Darf man ein Entlein bleiben?

(Bildbeschreibung: Ein Schwan in der Abendsonne)

Ich habe ja eine megagroße Abneigung gegen diesen Trope, wo eine Frau (in Film/Serie) als Eigenschaft „unmodisch“ oder sogar hässlich-weil-ungestylt zugeschrieben wird. Irgendwann im Verlauf der Handlung bekommt sie dann ein einzelnes Kleid geschenkt, das ihr gut passt, und plötzlich wird sie Expertin in Styling, verbringt ihr Leben auf Highheels und ist immer gut gekleidet. Das “hässliche Entlein” wurde durch ein Wunder zum Schwan. Juhu.

Am furchtbarsten fand ich diesen Trope im Fall von Amy Farrah Fowler aus The Big Bang Theory. (Spoiler im ganzen Artikel.) Eine Wissenschaftlerin, die ihr Leben lang mit Ausgrenzung und Anderssein konfrontiert war, die eine übergriffige oder sogar gewalttätige Mutter hat, und bei der man so interessante Handlungsstränge basteln könnte, bekommt als großes Serienfinale: Endlich hübsch sein! Gemeint ist das vermutlich als Pinocchio-Ende. Sie ist endlich ein richtiger Mensch, eine richtige Frau, keine alberne Holzmarionette mehr.

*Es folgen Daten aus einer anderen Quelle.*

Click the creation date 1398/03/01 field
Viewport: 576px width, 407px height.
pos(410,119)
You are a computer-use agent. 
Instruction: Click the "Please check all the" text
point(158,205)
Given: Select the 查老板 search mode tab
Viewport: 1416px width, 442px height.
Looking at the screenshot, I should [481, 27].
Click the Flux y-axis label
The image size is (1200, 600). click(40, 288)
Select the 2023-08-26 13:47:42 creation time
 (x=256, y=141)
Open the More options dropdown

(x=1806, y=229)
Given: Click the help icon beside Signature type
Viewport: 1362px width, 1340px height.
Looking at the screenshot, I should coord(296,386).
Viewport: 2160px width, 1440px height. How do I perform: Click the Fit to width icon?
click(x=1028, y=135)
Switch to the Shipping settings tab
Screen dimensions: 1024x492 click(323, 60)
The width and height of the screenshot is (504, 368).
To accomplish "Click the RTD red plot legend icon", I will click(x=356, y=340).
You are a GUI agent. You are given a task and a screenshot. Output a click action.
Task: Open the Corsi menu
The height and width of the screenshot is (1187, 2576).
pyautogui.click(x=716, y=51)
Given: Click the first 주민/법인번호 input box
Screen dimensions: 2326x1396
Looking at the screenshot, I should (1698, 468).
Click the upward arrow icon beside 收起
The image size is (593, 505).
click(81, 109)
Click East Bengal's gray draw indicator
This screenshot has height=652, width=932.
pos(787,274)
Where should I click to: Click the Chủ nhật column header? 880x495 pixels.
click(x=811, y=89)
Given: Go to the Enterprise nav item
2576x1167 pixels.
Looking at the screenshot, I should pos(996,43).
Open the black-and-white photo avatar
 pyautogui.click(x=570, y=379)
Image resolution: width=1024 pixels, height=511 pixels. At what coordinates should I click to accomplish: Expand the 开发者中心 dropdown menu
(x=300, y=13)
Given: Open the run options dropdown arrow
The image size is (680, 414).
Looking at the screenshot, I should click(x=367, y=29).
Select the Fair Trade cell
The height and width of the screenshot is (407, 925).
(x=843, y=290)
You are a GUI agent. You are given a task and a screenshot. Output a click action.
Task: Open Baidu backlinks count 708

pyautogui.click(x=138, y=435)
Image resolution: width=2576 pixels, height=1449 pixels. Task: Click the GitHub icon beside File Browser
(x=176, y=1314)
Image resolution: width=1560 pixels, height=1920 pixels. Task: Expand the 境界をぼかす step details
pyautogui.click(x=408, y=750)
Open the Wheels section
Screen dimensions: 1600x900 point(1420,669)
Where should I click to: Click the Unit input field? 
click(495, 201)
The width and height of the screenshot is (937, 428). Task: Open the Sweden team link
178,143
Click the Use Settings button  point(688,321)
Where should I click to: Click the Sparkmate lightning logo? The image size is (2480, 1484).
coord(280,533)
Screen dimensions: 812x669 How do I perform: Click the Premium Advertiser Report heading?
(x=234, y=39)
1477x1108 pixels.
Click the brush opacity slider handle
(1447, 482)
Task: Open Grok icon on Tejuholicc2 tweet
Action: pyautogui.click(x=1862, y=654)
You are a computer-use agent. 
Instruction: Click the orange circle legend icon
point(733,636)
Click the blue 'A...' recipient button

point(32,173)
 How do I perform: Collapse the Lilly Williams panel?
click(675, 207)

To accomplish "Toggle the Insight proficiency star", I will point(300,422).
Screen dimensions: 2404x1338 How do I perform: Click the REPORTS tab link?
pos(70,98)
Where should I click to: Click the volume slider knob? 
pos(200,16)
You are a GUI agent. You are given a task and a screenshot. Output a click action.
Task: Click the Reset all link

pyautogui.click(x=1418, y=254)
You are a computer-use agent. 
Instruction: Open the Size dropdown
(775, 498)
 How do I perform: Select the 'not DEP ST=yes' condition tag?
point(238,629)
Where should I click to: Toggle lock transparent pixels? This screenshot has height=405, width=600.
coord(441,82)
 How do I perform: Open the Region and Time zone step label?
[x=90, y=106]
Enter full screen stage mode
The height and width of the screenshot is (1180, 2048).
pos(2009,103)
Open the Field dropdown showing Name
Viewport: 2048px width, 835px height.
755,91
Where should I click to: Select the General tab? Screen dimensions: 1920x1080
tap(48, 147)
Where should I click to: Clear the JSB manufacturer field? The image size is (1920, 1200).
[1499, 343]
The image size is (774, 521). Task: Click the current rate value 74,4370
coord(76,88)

Ich benutze Amy hier durchgehend als Beispiel, aber man muss die Serie nicht kennen, um meine Aussagen zu verstehen. Ich habe die Serie insgesamt gern gesehen, auch wenn es so unendlich viele problematische Dinge daran zu diskutieren gäbe. Das möchte ich in diesem Artikel nicht tun, es geht mir gerade nur um diesen einen Trope. Was mich daran so sehr stört, ist, dass er auf verschiedene Mythen aufbaut und dazu beiträgt, diese aufrecht zu erhalten.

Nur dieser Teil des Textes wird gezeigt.